La idea de ir a Casa Baizán fue de Lorenzo. Un día pasábamos por la calle Corrida y entré a reservar mesa. Me acerqué a la barra y le pregunté a Julio si tendría sitio para seis el Jueves Santo. Julio Álvarez Baizán me atendió como atiende siempre: con esa educación tranquila y esa espontaneidad de quien recibe a alguien en su casa, no en su negocio. Le he visto hacerlo así infinidad de veces, con todo el mundo. Allí nadie parece nuevo.
La reserva la hice con más de quince días de antelación. En Gijón, en esas fechas, no conviene improvisar. El centro estaba lleno, la calle Corrida con ese flujo lento y denso de gente bajando hacia el puerto, y conseguir una mesa para seis un jueves así no ocurre por casualidad. Éramos tres matrimonios, dos de ellos mayores que nosotros. Las otras dos parejas no suelen coincidir mucho. No se podía fallar.
Antes habíamos quedado en el Korynto, también en Corrida, con el vermú de rigor. Embutido de Casa Ezequiel, un godello y un par de cañas. Del Korynto a Casa Baizán hay menos de cien metros. Se cruza al otro lado, se pasa por delante de la terraza del Club de Regatas —vacía, como casi siempre, resto arqueológico de una sociedad que ya apenas existe pero que ahí sigue— y se llega.
Cuando entramos, el comedor estaba lleno. La única mesa de seis, junto a una ventana, ya estaba preparada y esperando. Nos sentamos. Eran las tres menos cuarto de la tarde.
Los torreznos con patatas y piparras abrieron la comida. El pastel de centollo también. El Pitacum 2020 generó la conversación que generan los vinos cuando no son perfectos ni malos: unos hablaron de vino de fresqueo, otros discutieron si ocho meses de barrica eran suficientes o no. Con la Mencía del Bierzo estas discusiones aparecen enseguida. Nadie estuvo del todo de acuerdo, que es la mejor señal de que la conversación fue honesta.
Los principales llegaron repartidos entre los seis: jabalí guisado, callos y rabo de toro. Lorenzo pidió el jabalí. Los chipirones encebollados aparecieron fuera de carta, ofrecidos por el camarero. Los probó y le gustaron mucho.
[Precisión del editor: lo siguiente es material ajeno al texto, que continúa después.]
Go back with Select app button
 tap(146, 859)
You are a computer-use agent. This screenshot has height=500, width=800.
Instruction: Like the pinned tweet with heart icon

Salsa oscura, chipirones sabrosos.
El camarero llevaba todo el comedor él solo. Guiaba sin imponerse, de manera que uno acababa eligiendo lo que él ya había decidido que ibas a elegir. Lo hacía bien. Sin que se notara.
A mí me habían recomendado el rabo de toro, también fuera de carta. Lo tomé. Fue una buena decisión.
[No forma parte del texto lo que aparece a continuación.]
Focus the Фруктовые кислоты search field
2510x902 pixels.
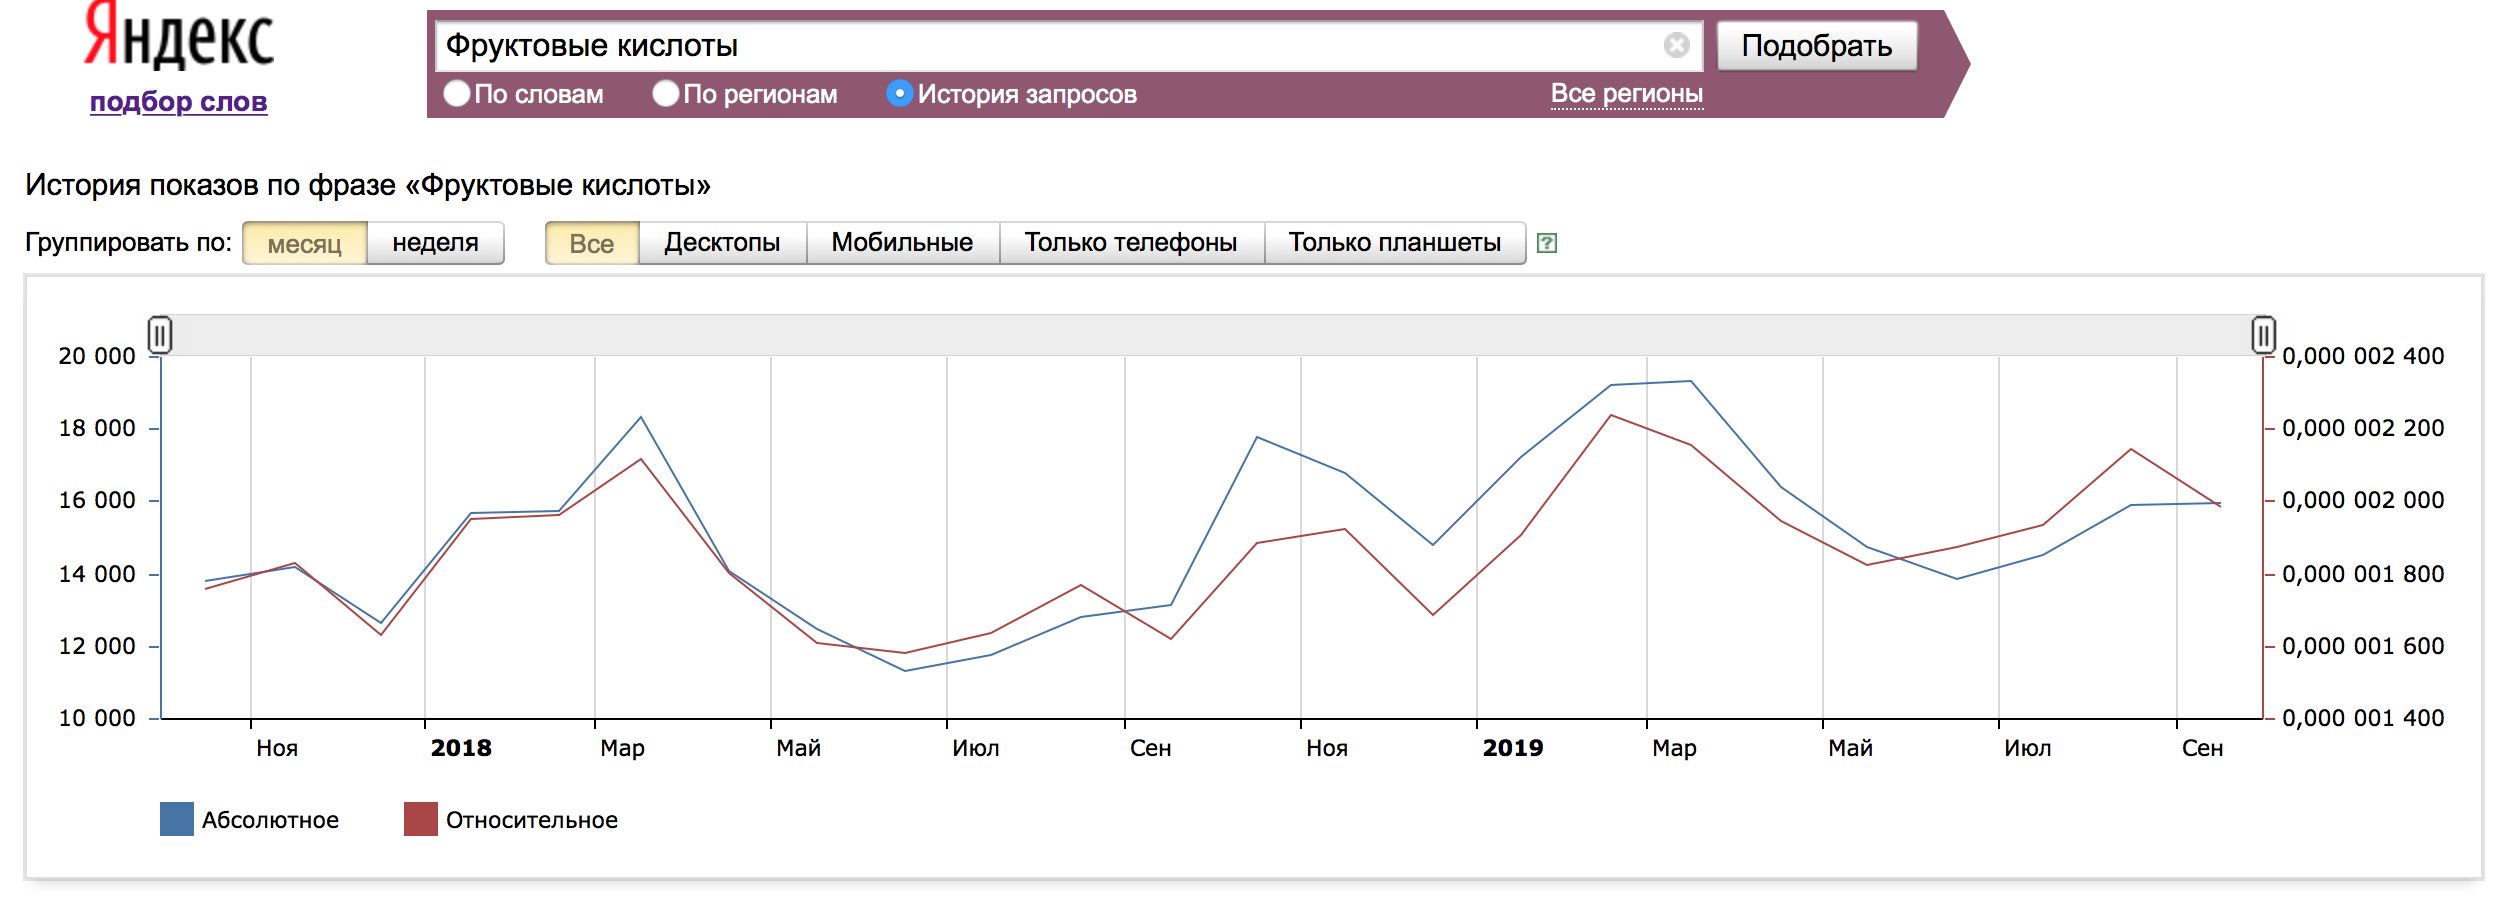(1050, 45)
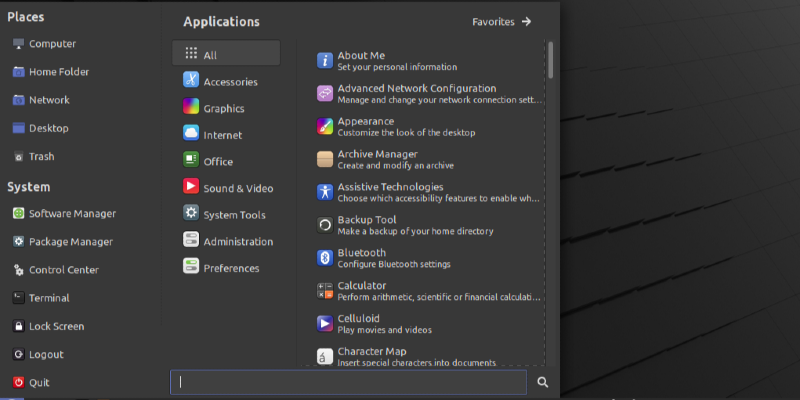
Task: Click the About Me icon
Action: pyautogui.click(x=325, y=60)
En la mesa se habló de restaurantes que ya no existen, de guisos que se recuerdan mejor de lo que probablemente fueron y de sidrerías que cerraron. Siempre pasa lo mismo: una comida lleva a otra.
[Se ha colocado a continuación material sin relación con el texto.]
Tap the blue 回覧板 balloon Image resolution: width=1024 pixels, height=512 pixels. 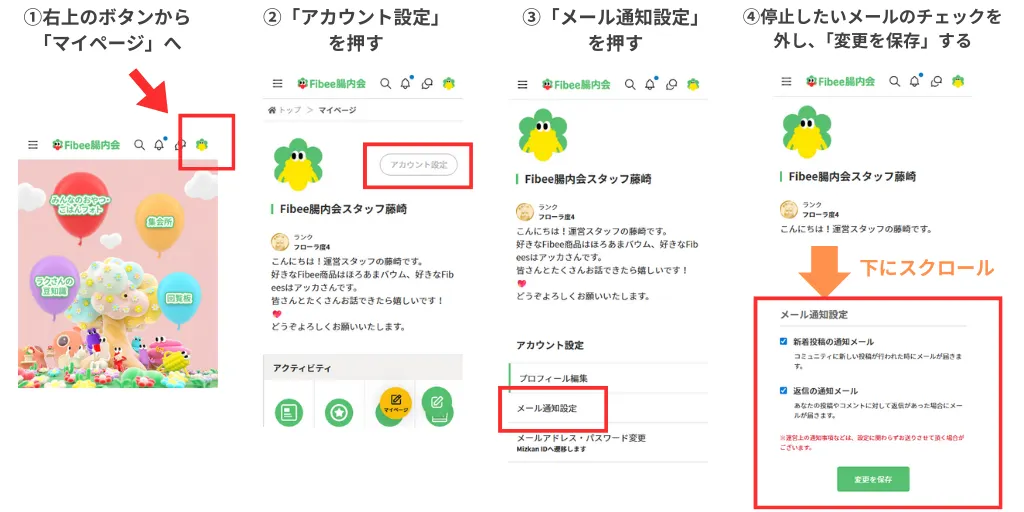point(178,296)
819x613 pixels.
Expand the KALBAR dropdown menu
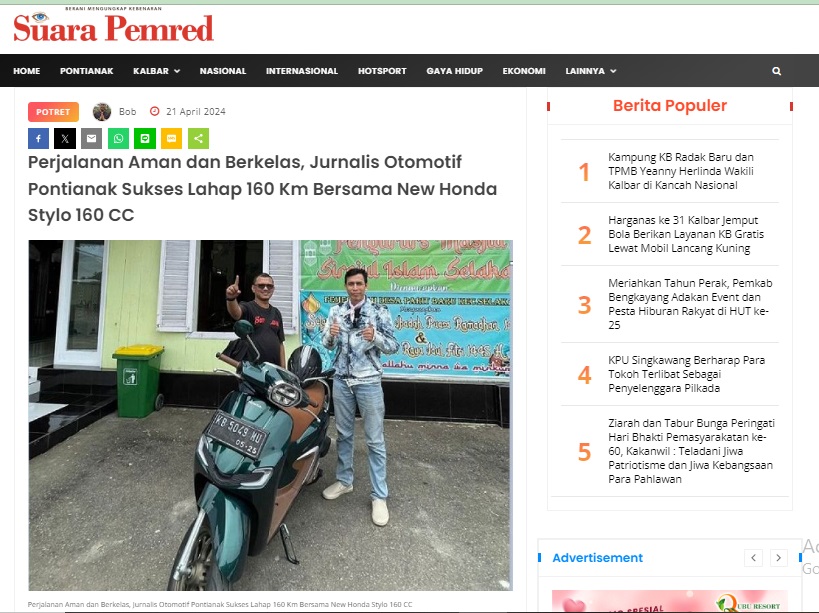pos(156,71)
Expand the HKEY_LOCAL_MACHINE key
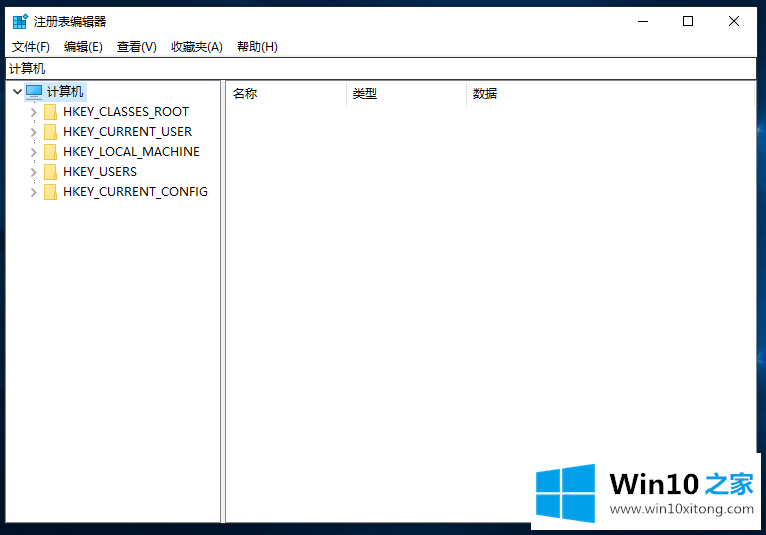The height and width of the screenshot is (535, 766). (x=34, y=152)
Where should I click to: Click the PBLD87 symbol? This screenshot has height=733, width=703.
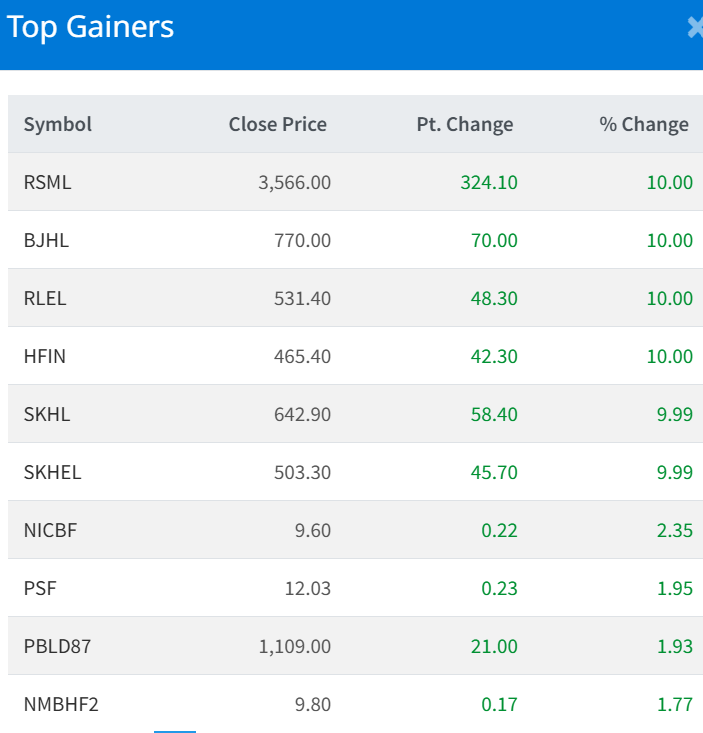coord(57,646)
Terminamos con un par de bombones de La Ibense, compartidos. Un trozo de chocolate me cayó en el pantalón. Últimamente no salgo indemne de las comidas. El comedor se había ido vaciando despacio hasta que alguien lo dijo en voz alta: qué tranquilidad había quedado. Pagamos y salimos por la otra puerta.
Fuera pregunté a todos: ¿prestovos? Me dijeron que sí.
Días después, Lorenzo cocinó chipirones en casa. No eran exactamente los mismos, ni lo pretendían ser. Pero sin aquella tarde no habrían aparecido.